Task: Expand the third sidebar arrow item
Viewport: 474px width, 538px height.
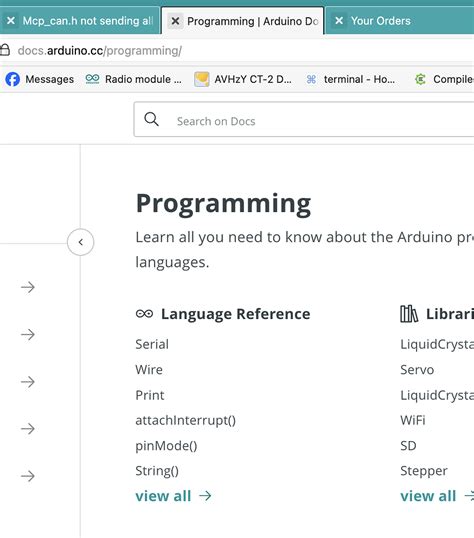Action: click(28, 382)
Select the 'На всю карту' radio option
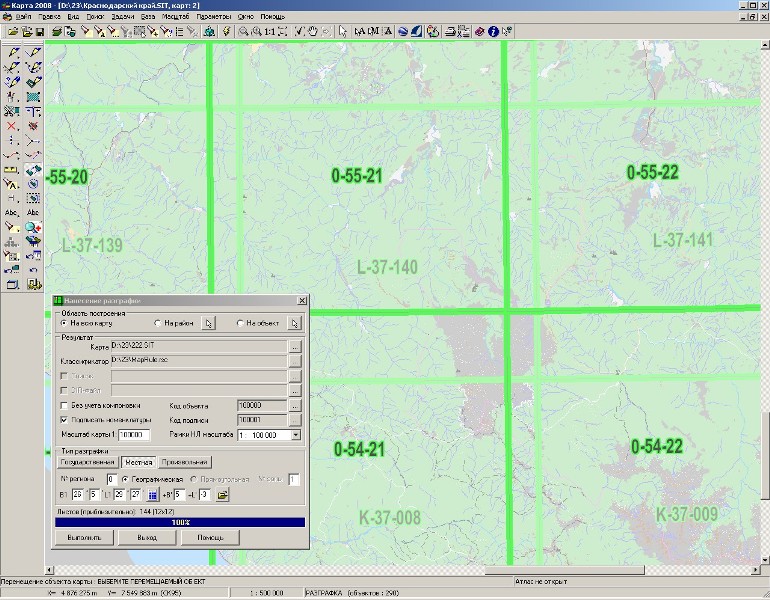Screen dimensions: 770x600 pos(65,323)
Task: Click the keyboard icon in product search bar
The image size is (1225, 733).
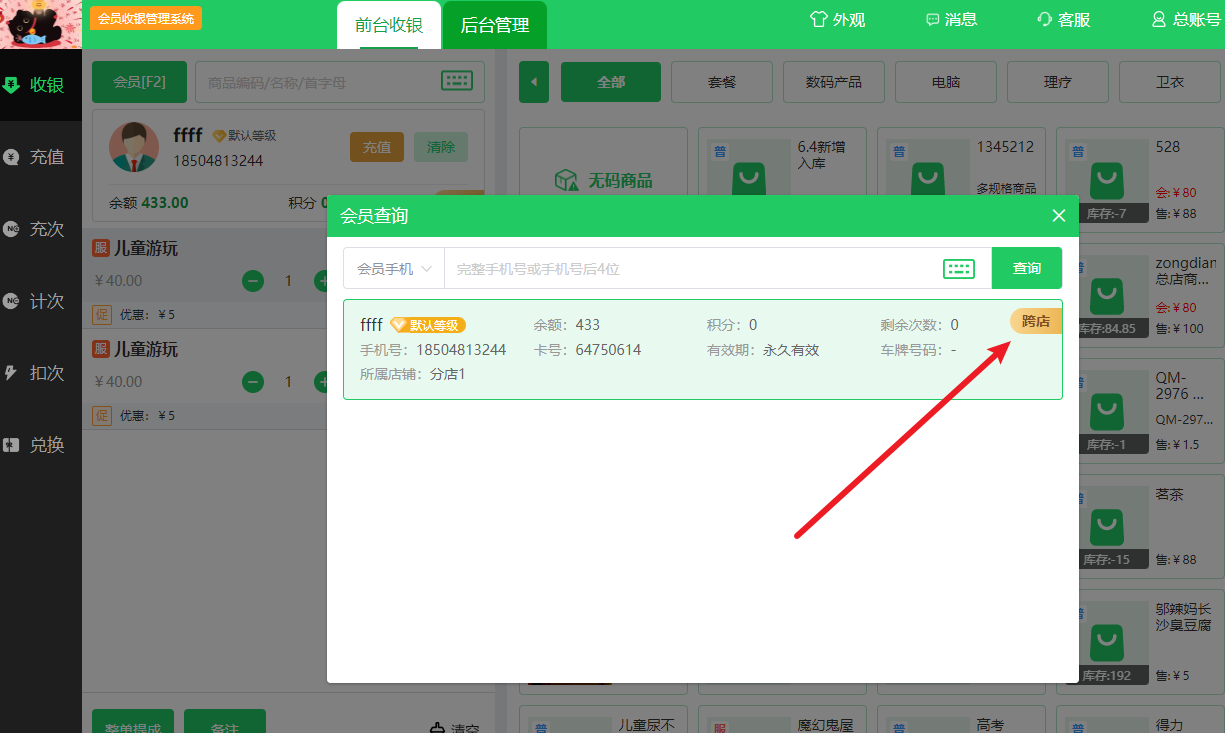Action: [457, 82]
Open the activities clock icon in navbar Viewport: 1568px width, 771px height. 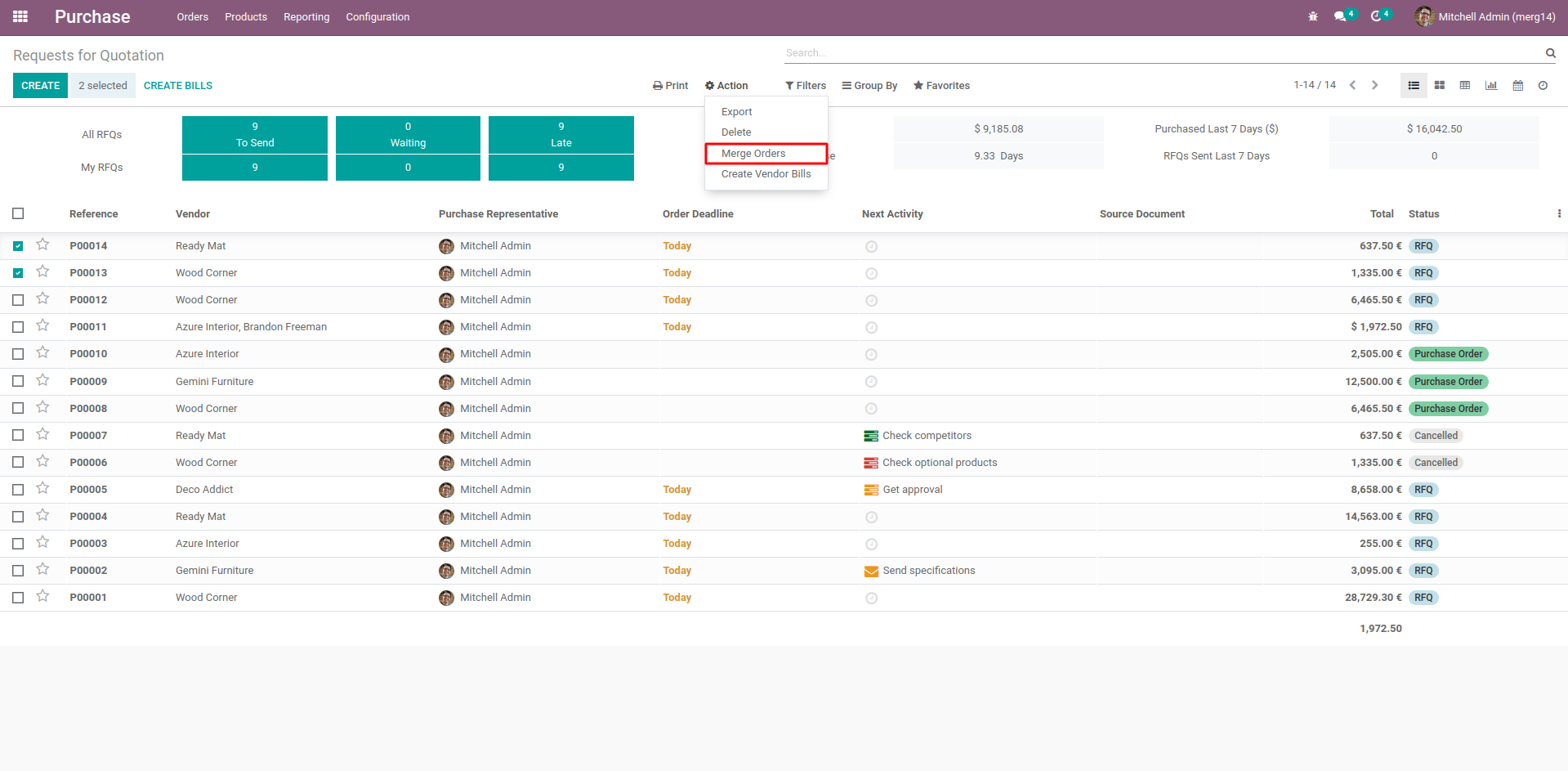click(x=1376, y=16)
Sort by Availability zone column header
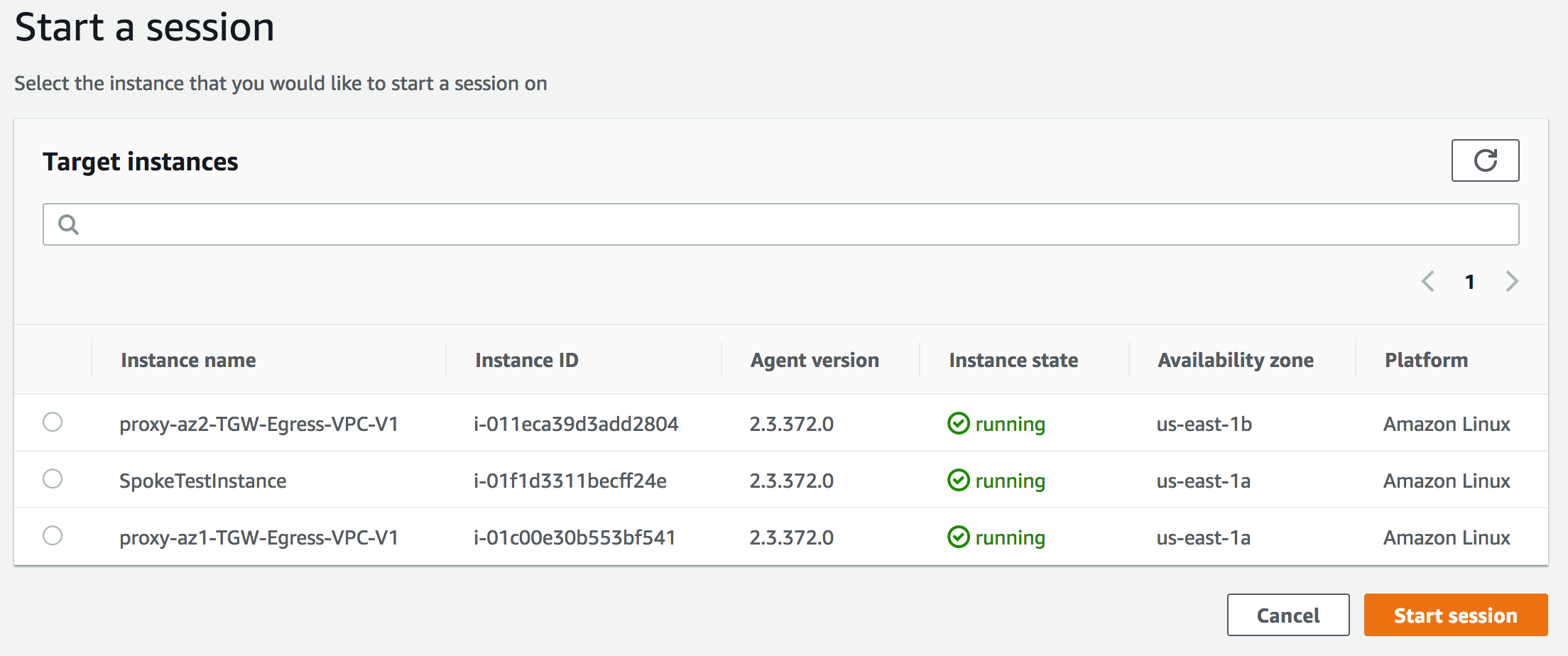Viewport: 1568px width, 656px height. pyautogui.click(x=1236, y=361)
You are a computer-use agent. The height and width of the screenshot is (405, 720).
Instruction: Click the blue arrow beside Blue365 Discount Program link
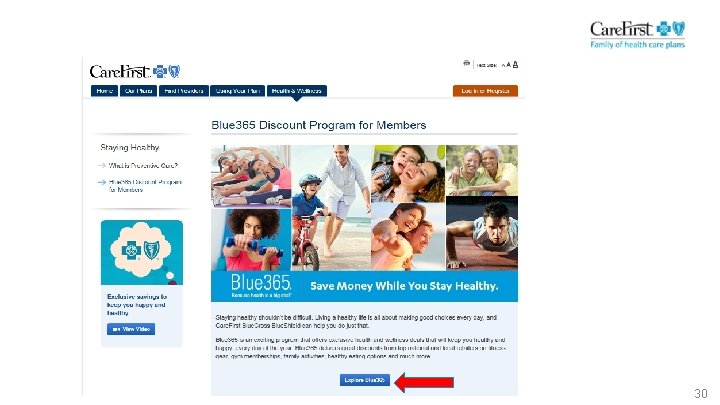(102, 182)
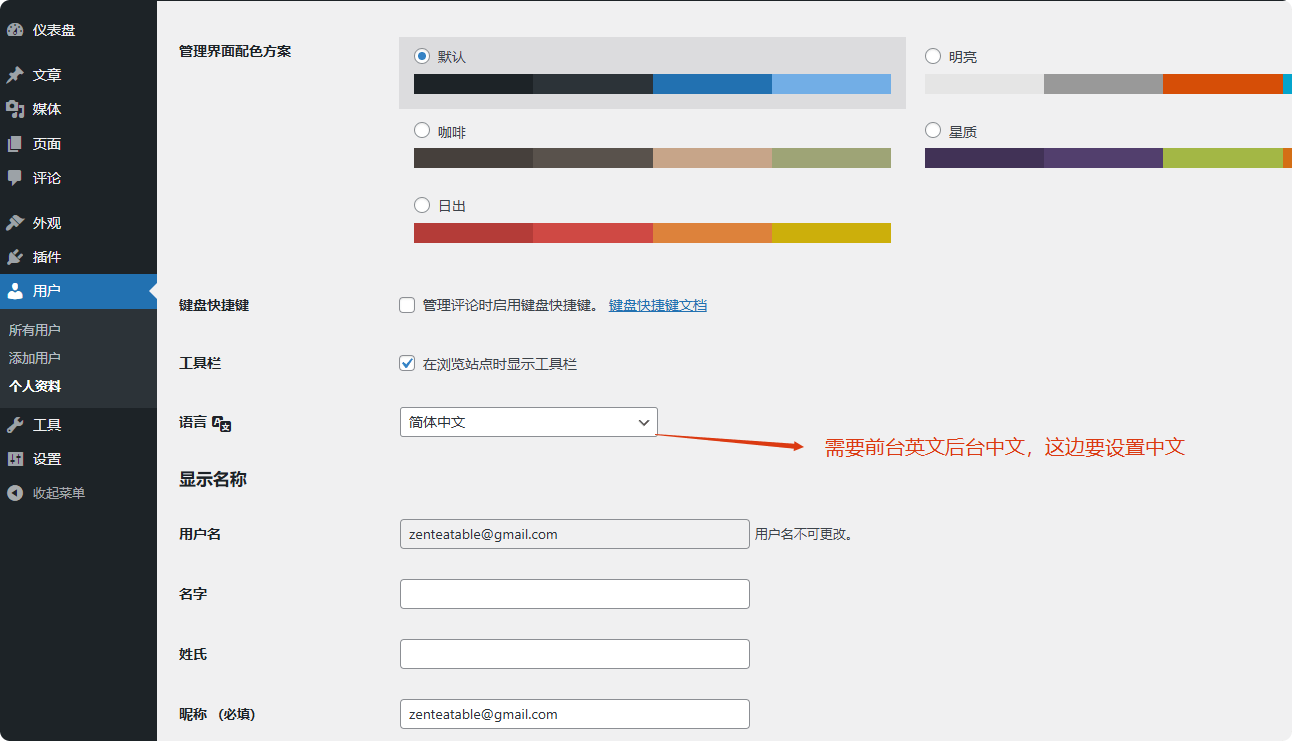
Task: Click the pushpin icon for Posts (文章)
Action: [x=15, y=75]
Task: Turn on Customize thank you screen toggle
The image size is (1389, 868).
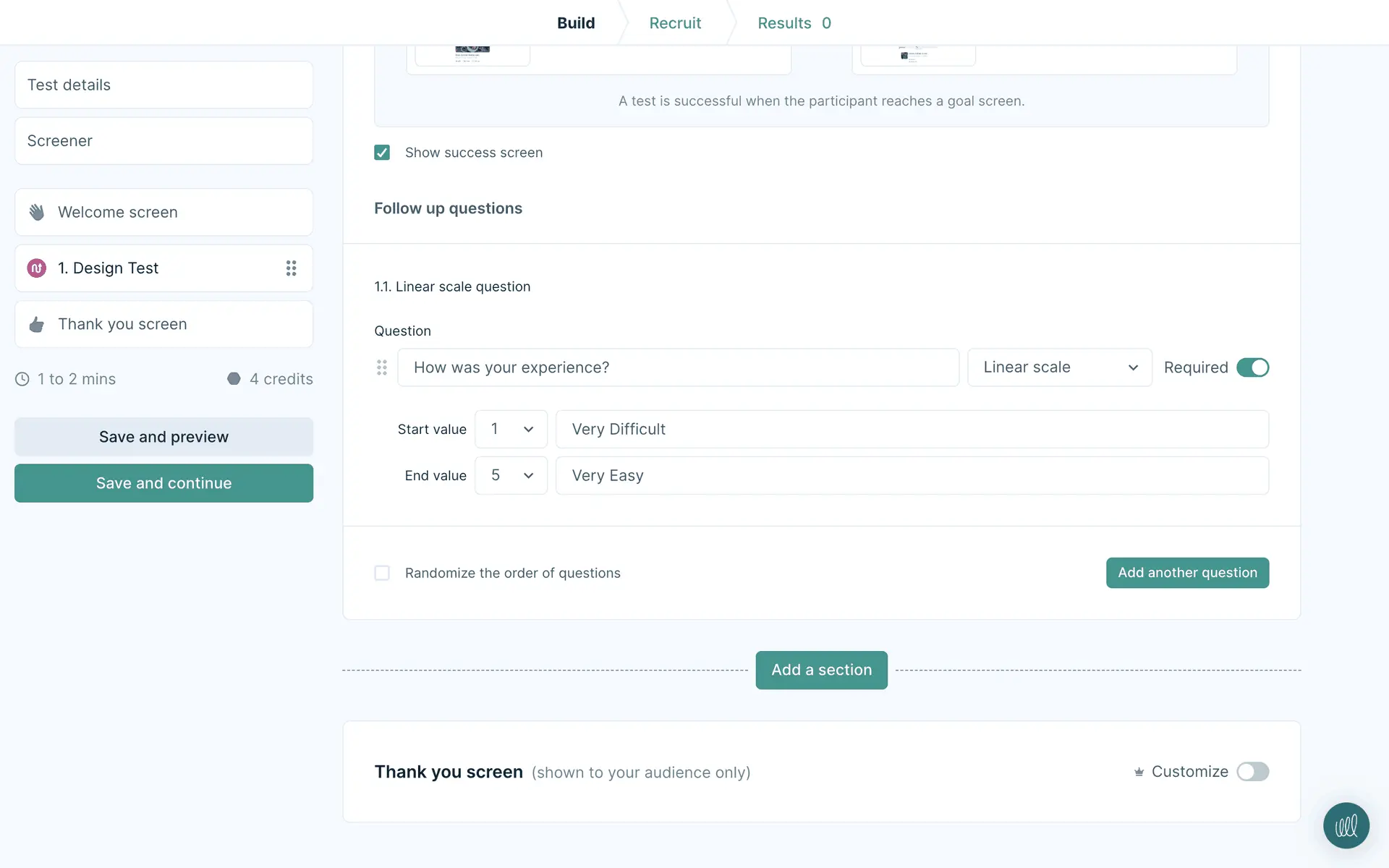Action: coord(1252,772)
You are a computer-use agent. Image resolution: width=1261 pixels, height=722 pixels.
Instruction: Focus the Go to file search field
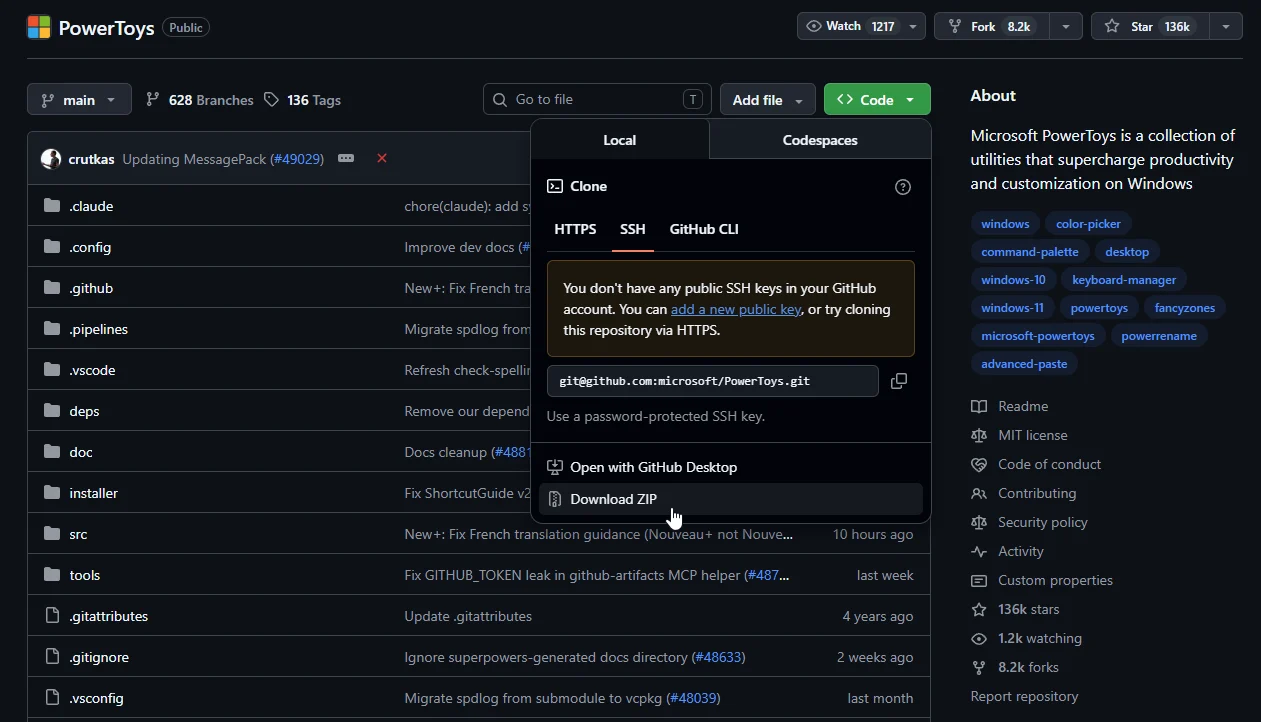(597, 100)
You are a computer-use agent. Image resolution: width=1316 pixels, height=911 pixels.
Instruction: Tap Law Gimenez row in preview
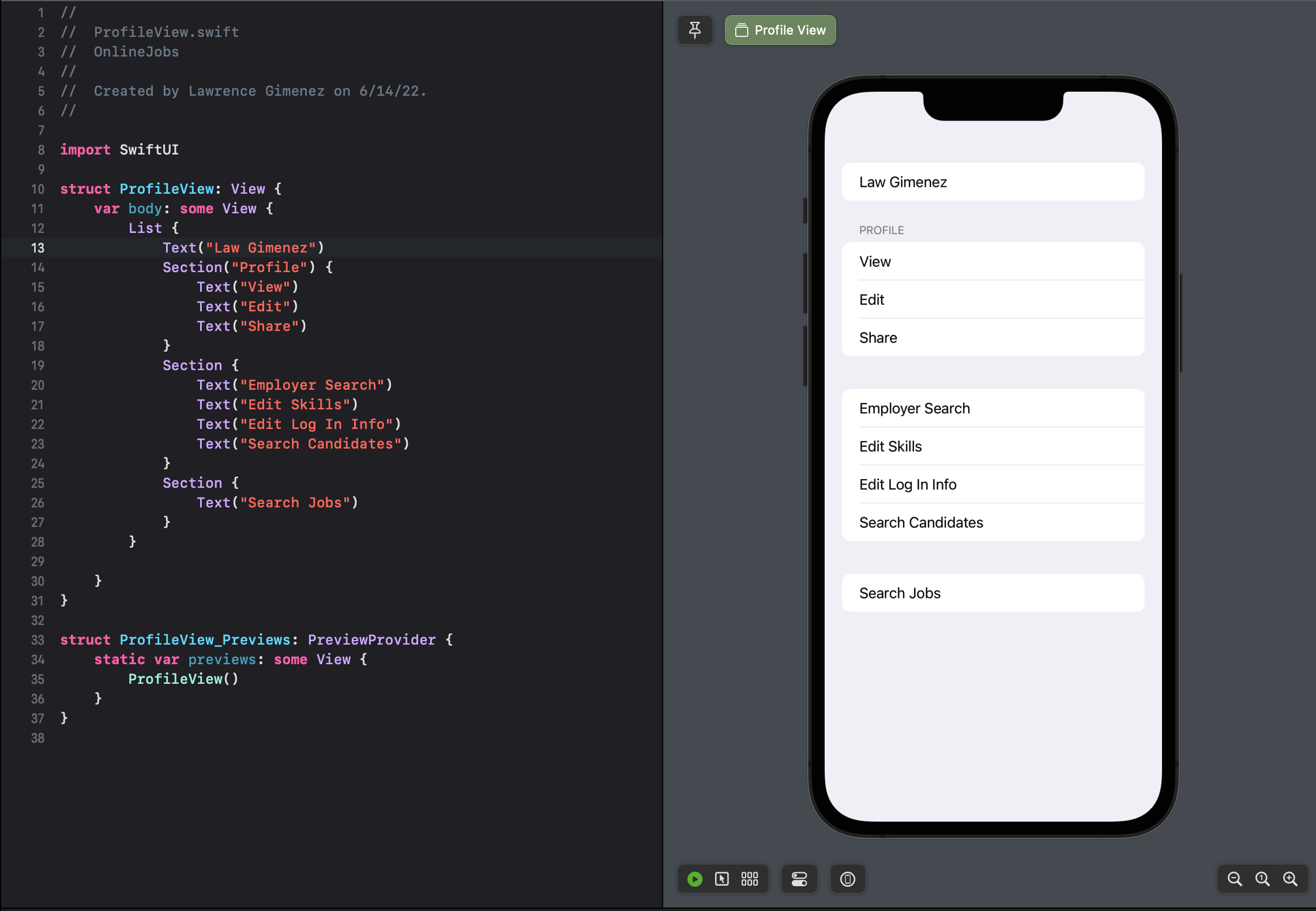pyautogui.click(x=992, y=182)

Short exercise: Could you convert the lines from the one containing "You are a computer-use agent. Image resolution: width=1261" through the end of the records, inclusive, into a Markdown table with the columns Row No. and Text, skipping blank lines and leaving the pictures out?

Result of the exercise:
| Row No. | Text |
|---|---|
| 1 | You are a computer-use agent. Image resolution: width=1261 pixels, height=722 pixels. |
| 2 | Instruction: Focus the Go to file search field |
| 3 | (597, 100) |
| 4 | You are a computer-use agent. Image resolution: width=1316 pixels, height=911 pixels. |
| 5 | Instruction: Tap Law Gimenez row in preview |
| 6 | pyautogui.click(x=992, y=182) |